▸ **TASK DESCRIPTION**
Write each line out exactly, from the one containing "Click the magnifying glass in the search box" through the final line of the data, and keep pictures out of the copy.
=== RECORD EXTRACTS ===
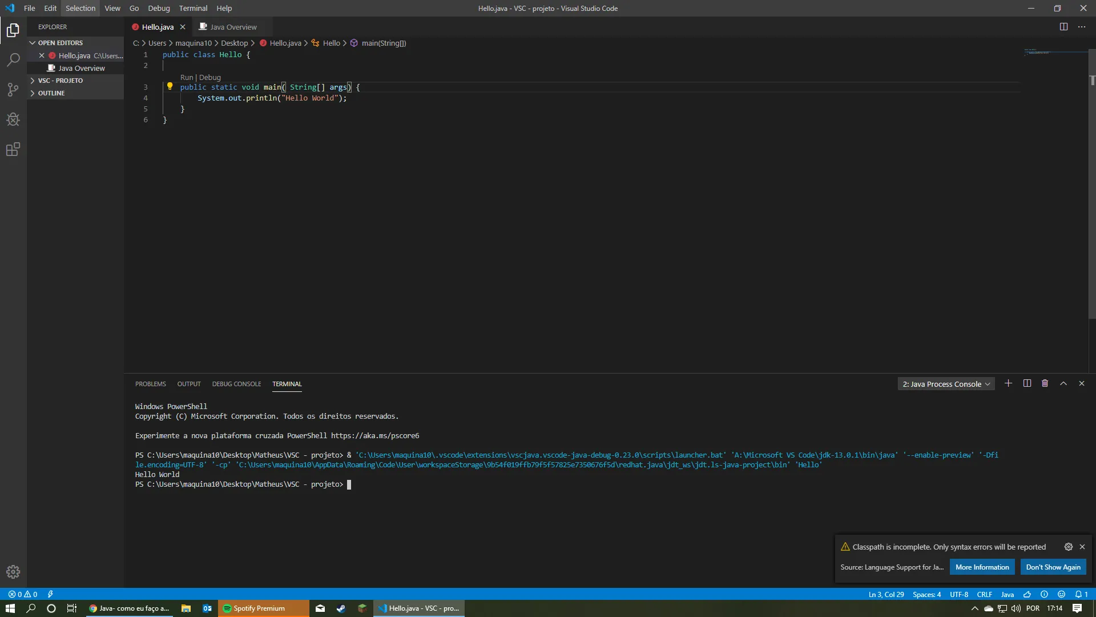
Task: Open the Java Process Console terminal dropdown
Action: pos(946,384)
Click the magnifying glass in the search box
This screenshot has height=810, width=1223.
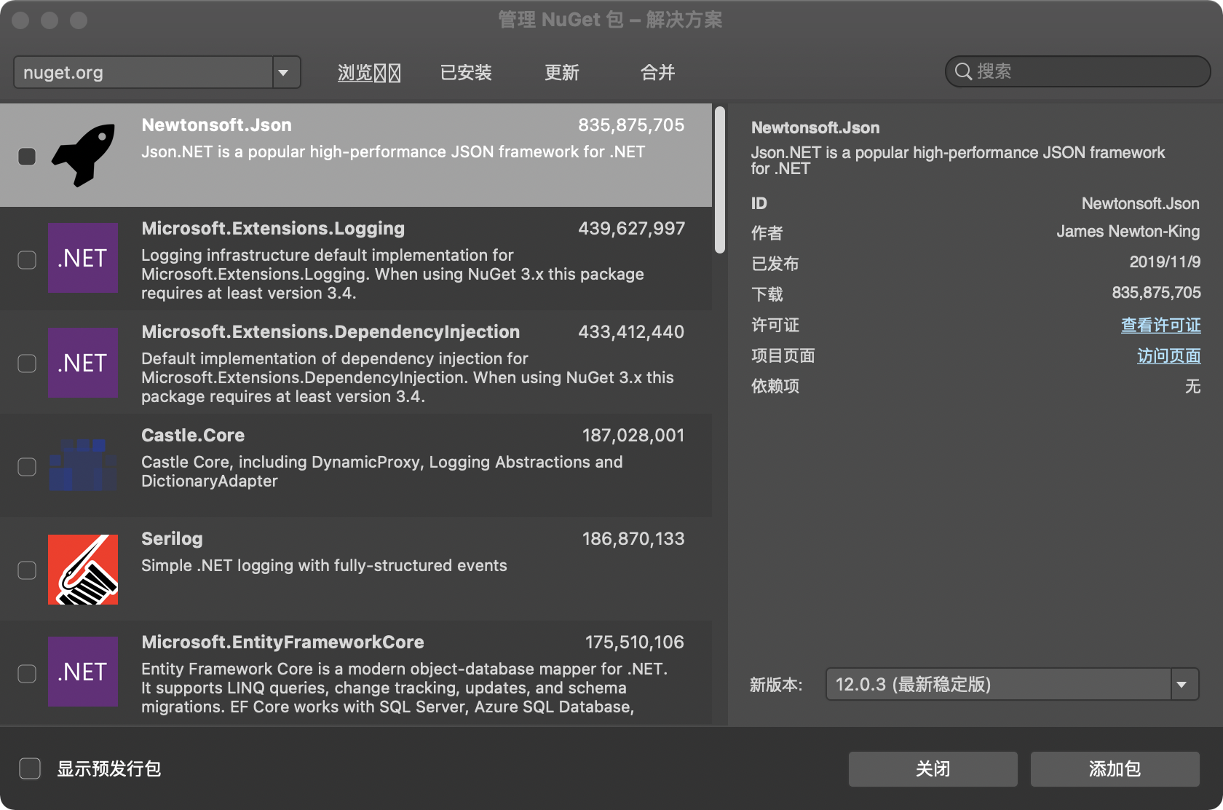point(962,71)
===
▸ **REPLY TO THE EXERCISE**
Click the magnifying glass in the search box
This screenshot has height=810, width=1223.
point(962,71)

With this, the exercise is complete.